İlk derece mahkemesince davanın kısmen kabulüne ilişkin olarak verilen karara karşı, taraf vekilleri tarafından yapılan istinaf başvurusunun Bursa Bölge Adliye Mahkemesi 8. Hukuk Dairesi'nce davacılar yönünden reddine, davalı ... yönünden kabulü ile HMK'nın 353/1-b-2 maddesi uyarınca ilk derece mahkemesi hükmü kaldırılarak davanın reddine dair yeniden esas hakkında verilen karar, davacılar vekilince temyiz edilmiştir.
Davalı ... vekilinin istinaf başvurusunun kabulü ile ilk derece mahkemesinde verilen karar ortadan kaldırılarak, taşınmazın orman sınırları içinde kaldığına dair tapu kaydında şerh konulmasına rağmen davacılar adına olan tapunun iptaline yönelik açılan bir dava olmadığından bahisle davanın reddine ilişkin 6100 sayılı HMK'nın 353/1-b-2 maddesi uyarınca yeniden esas hakkında hüküm kurulmuştur.
Dosyada bulunan kanıt ve belgelere, kararın dayandığı gerekçelere göre; dava konusu ... parsel sayılı 12.552,22 m2 yüzölçümlü taşınmaz satış yolu ile davacı ... ...’nun 09/06/1995, ...’nun ise 17/04/2006 tarihinde edindiği, davacıların satın aldığında taşınmaz üzerinde orman vasfında olduğuna dair kısıtlayıcı herhangi bir şerhin bulunmadığı, 19/03/2012 tarihinde taşınmazın orman tahdit sınırları içinde kaldığına dair şerh konulduğu dava konusu taşınmazın tapuda davacı adına kayıtlı olmakla beraber mülkiyet hakkının daimi şekilde kısıtlandığı anlaşılmıştır.
4721 sayılı TMK'nın sorumluluk kenar başlığını taşıyan 1007. maddesinde "Tapu sicilinin tutulmasından doğan bütün zararlardan Devlet sorumludur.
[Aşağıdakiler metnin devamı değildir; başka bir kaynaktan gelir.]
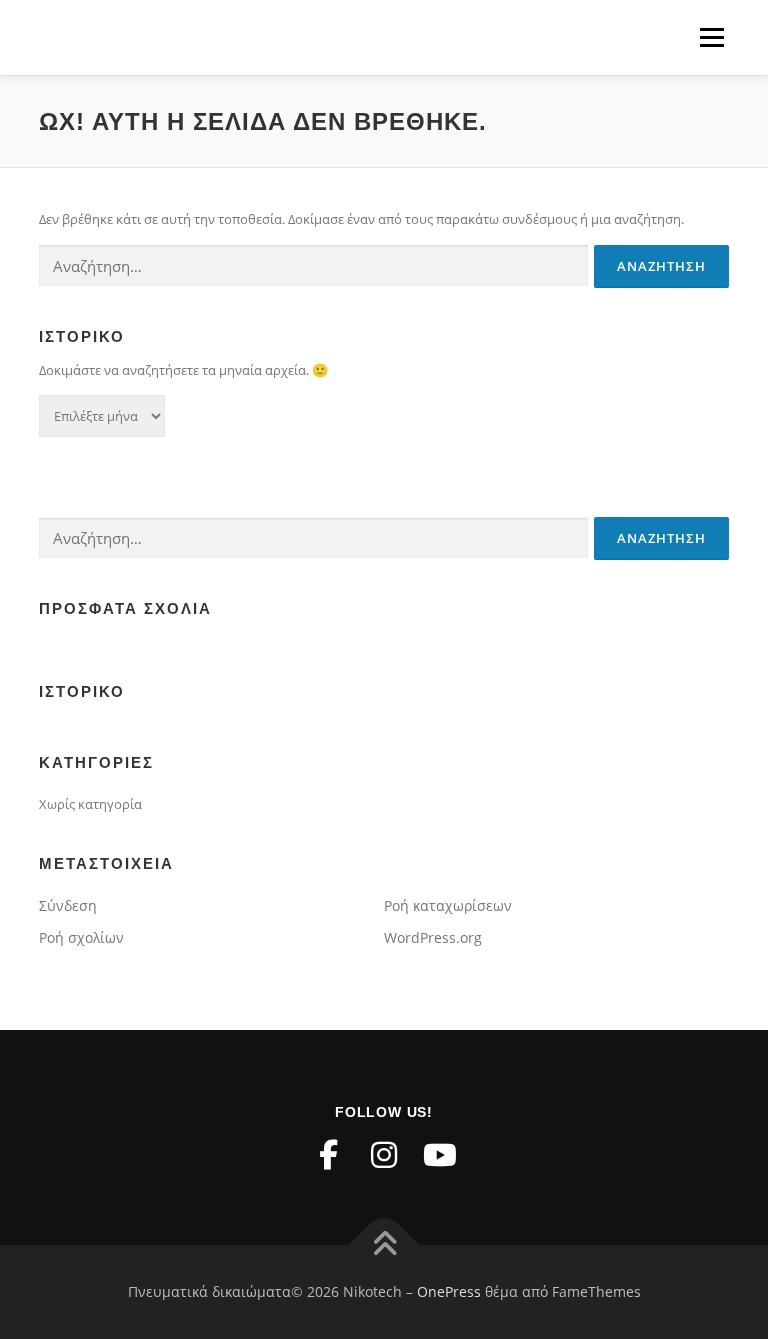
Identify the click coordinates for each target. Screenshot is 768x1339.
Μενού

Devlet zararın doğmasında kusuru bulunan görevlilere rücu eder" hükmü yer almakta olup, burada Devletin sorumluğu kusursuz sorumluluktur. Kusursuz sorumluluk tapu siciline bağlı çıkarların ve ayni hakların yanlış tescili sonucu değişmesi ya da yitirilmesi ile bu haklardan yoksun kalınması temeline dayanır. Çünkü sicillerin doğru tutulmasını üstlenen ve taahhüt eden Devlet, gerçeğe aykırı ve dayanaksız kayıtlardan doğan zararları da ödemekle yükümlüdür. Sicil tutma işleminden kaynaklanan uyuşmazlıklarda Borçlar Kanunu'nun haksız fiile ilişkin kurallarının da uygulanacağı kuşkusuzdur. Davacının istemi 4721 sayılı TMK'nın 1007. maddesinden kaynaklanan zarar olduğuna göre; istinaf incelemesinde taşınmazın niteliği ve zararın kapsamı değerlendirdirilerek sonucuna göre karar verilmesi gerekirken, yazılı gerekçeyle davanın reddine karar verilmesi,
Doğru görülmemiştir.
Davacılar vekilinin temyiz itirazları yerinde olduğundan Bursa Bölge Adliye Mahkemesi’nin 2020/330E.-2021/1851K. Sayılı hükmünün açıklanan nedenle HMK'nın 371. maddesi uyarınca BOZULMASINA, davacılardan peşin alınan temyiz harcının istenildiğinde iadesine, 02/06/2022 gününde oybirliğiyle karar verildi.